Istriku menoleh ke arahku. Sejenak aku dan istriku bersitatap.

“Di kantor ayahnya Samar, boleh masuk kerja meskipun hari libur,” jawab istriku.

Aku tersenyum, teringat jawaban yang sama ketika gadis kecil itu menanyakan hal yang serupa kepadaku di sebuah hari Minggu.

Saat aku mulai mengayuh sepeda, Samar berlari-lari kecil mengikuti. Dia melakukan hal seperti itu setiap hari dan baru berhenti ketika aku melambai kepadanya dari luar pintu gerbang kompleks rumah petak. Namun hari itu, sepertinya dia enggan melepaskanku begitu saja. Aku tahu, terkadang kami memang harus melalui drama-drama kecil dulu sebelum perpisahan-perpisahan kecil itu terjadi.

Aku terpaksa berhenti dan turun dari sepeda saat jari-jari mungilnya berusaha memegang roda sepedaku. Aku dekatkan wajahku ke wajahnya yang tampak kurang bahagia. Aku mencoba membujuknya bahwa aku tidak akan pergi lama-lama. Aku katakan padanya bahwa sepulang kerja akan mengajaknya jalan-jalan ke taman, tapi tetap saja, hatinya tidak kunjung luluh. Dia malah menarik-narik tanganku dan mengatakan kepadaku—dengan bahasanya yang belum sempurna—bahwa dia ingin ikut. Campur tangan istriku pun belum bisa mengakhiri keras hatinya. Aku sudah hampir menyerah dan berpikir untuk kembali ke rumah saja ketika dalam benakku melintas sesuatu. Kupegang pundak kecilnya dan menatapnya dengan sungguh-sungguh.

“Nanti ayah belikan puding yang banyak. Mau, kan?”

Serta merta dia mengangguk dan mulai melangkah ke arah ibunya—yang sekilas tampak kurang setuju dengan caraku membujuk.

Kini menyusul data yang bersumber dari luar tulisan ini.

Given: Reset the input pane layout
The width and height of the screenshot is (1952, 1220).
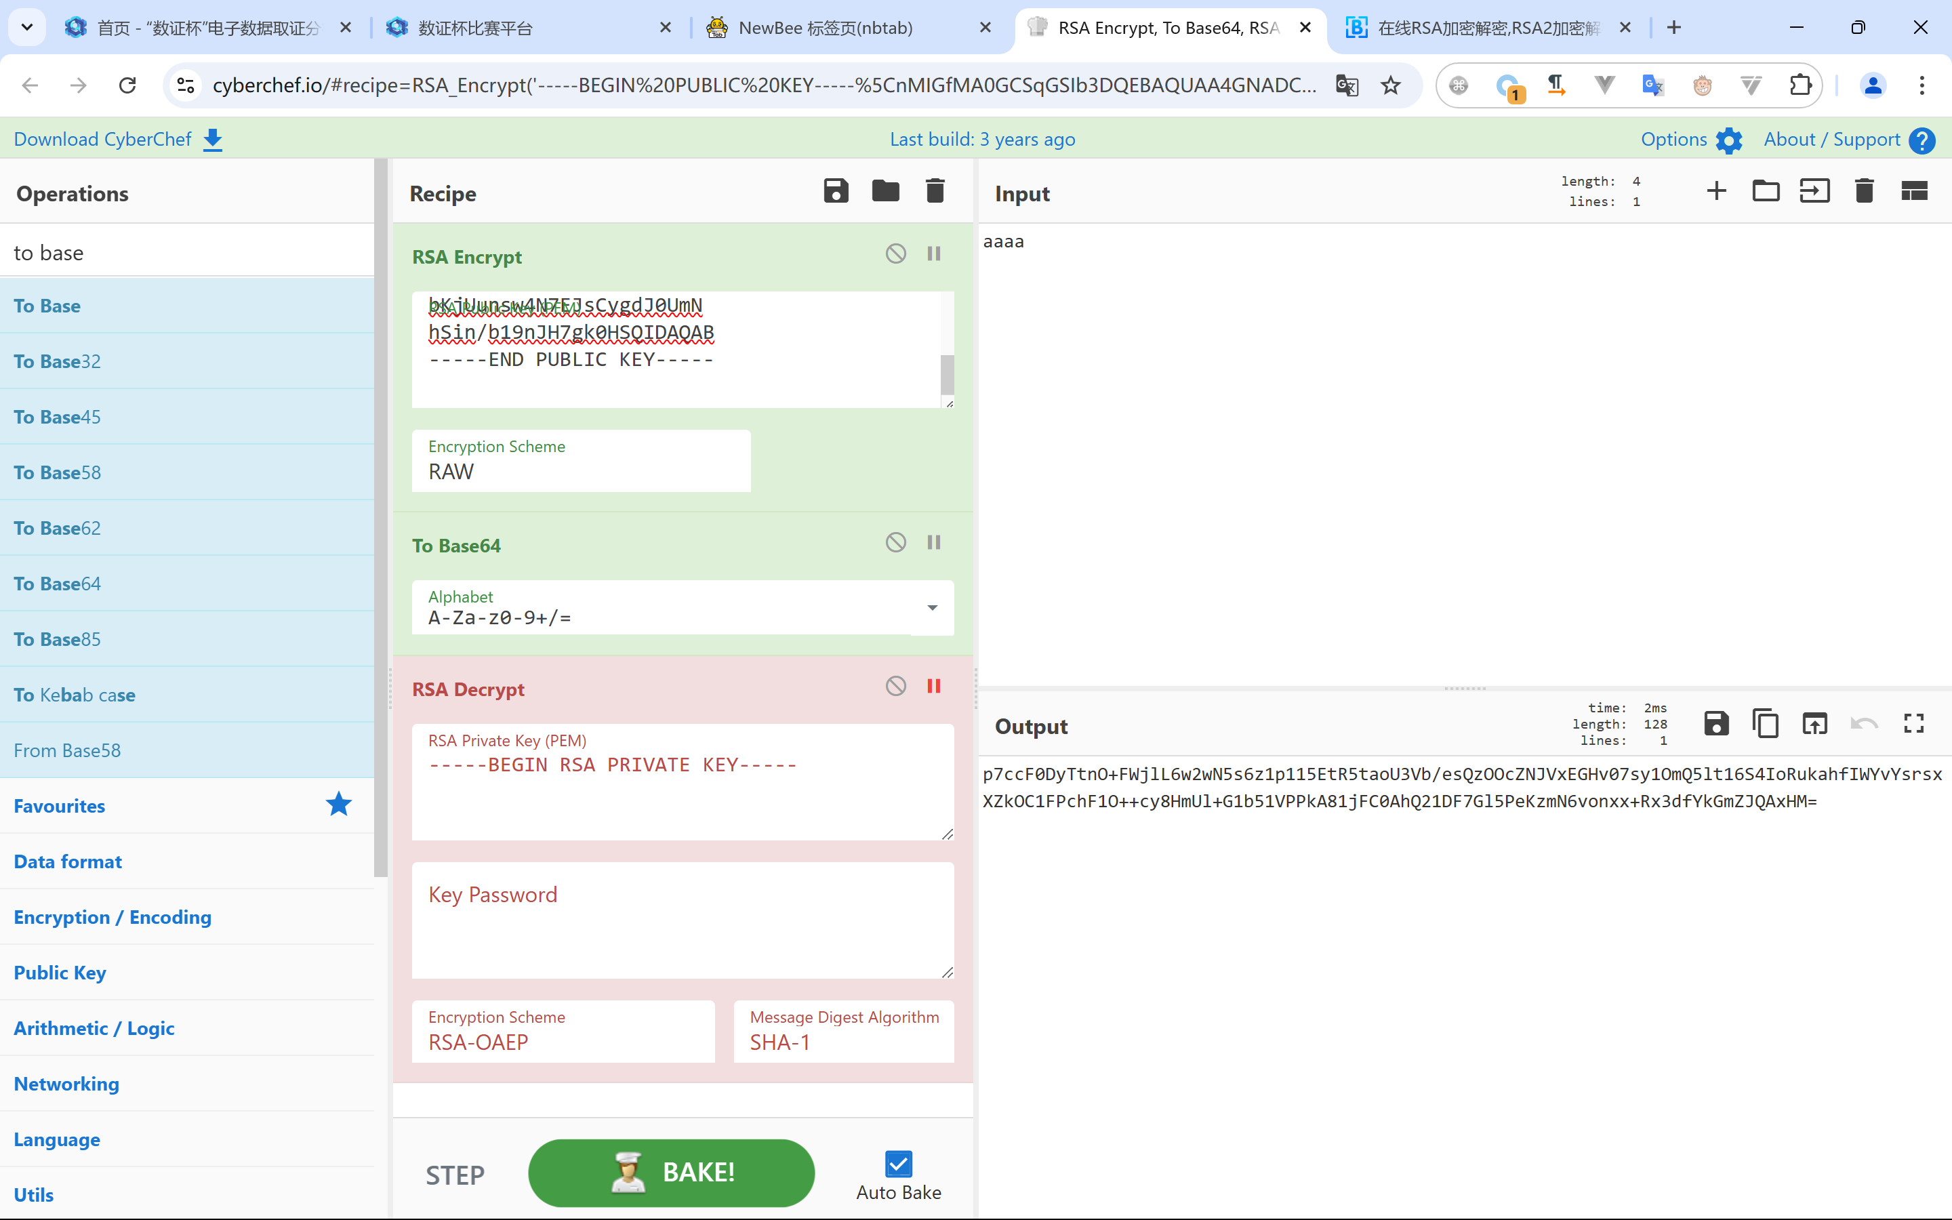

“Rasa setobeyi ya?” katanya kemudian.

Pelan-pelan, aku kembali mengayuh sepedaku. Gang di depan kompleks rumah petak cukup panjang dan terasa begitu lengang pagi itu. Beberapa saat aku mendengar suara orang bercakap-cakap sebelum kemudian samar-samar hilang sama sekali digerus bising kendaraan.

“Ke kantor kok naik sepeda?”

“Iya. Suka naik sepeda.”

“Kemarin Rina lihat jalan kaki.”

“Iya. Suka jalan…”

***

Saat aku pulang, anak-anak sedang bermain-main di halaman kompleks. Karena tidak melihat Samar bersama mereka, aku langsung menuju pintu rumah petak dan mendapati istriku sedang membaca buku di atas tempat tidur. Istriku memang gemar membaca. Kegemarannya itu terasa berlipat-lipat sejak kehamilannya yang kedua. Tidak jarang aku memergokinya membaca hingga menjelang subuh.

“Dia belum lama tertidur,” kata istriku. “Tumben, cepat sekali pulangnya.”

“Kantor cepat tutup hari ini,” jawabku.

Udara terasa gerah. Butir-butir keringat bertebaran di kening anak dan istriku. Aku mencoba mengubah posisi kipas angin di kamar itu agar lebih tepat mengarah kepada kami.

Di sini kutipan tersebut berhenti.